Kanara sendiri meskipun enggan menuruti tetapi ia berbaring juga. Jujur saja dirinya memang sangat terkejut hanya saja dia tak ingin membuat Zafi khawatir. Tetapi ternyata usahanya percuma saja. Zafi sudah lebih dulu membaca dirinya sebelum ia membuat kebohongan. Itu terbukti saat lelako itu menyuruh Killa datang ke kamarnya.

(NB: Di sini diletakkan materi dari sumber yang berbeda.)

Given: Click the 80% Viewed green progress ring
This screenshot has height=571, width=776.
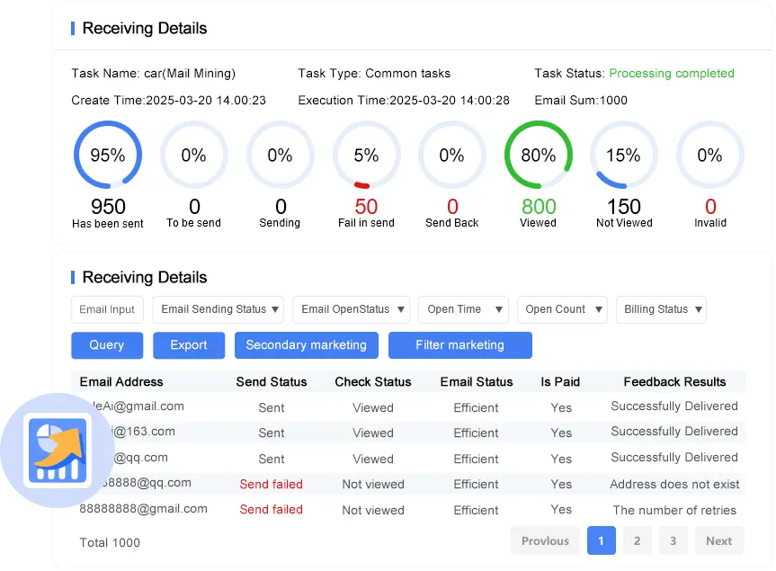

"Sudah ku duga, kamu pasti terkejut. Tenangkan dirimu Nara, ini memang badai pertama kita sejak berlayar. Tapi aku yakin kamu kuat. Pulau yang ingin kamu tuju masih sangat panjang," ucap dokter Killa sambil menenangkan Nara. Ia juga memberi perawatan untuk pasiennya itu.
Kanara mengangguk singkat. Meski sempat merasa kesal namun akhirnya wajah teduhnya kembali lagi. Kanara memejamkan matanya hingga benar-benar tertidur. Zafi yang melihat itu mengusap rambut Kanara. Dia terlihat sangat rapuh namun selalu pura-pura kuat. Sama dengan seseorang.
"Seseorang?" Zafi mengulang isi pikirannya. Mendadak ia mengingat Namira. Astaga bagaimana keadaan perempuan itu. Ck. Kenapa juga Zafi harus memikirkannya? Itu pasti karena dirinya ingin melihat Namira kesusahan. Akan ada perasaan bahagia ketika melihat perempuan itu menderita. Ah, rasanya Zafi tidak sabar untuk melihat penderitaan perempuan itu. Zafi sungguh sangat membencinya. Bagus jika ia mati ketakutan. Nanti mayatnya bisa dilarung di lautan. Ck. Sayangnya Zafi tidak sekejam itu.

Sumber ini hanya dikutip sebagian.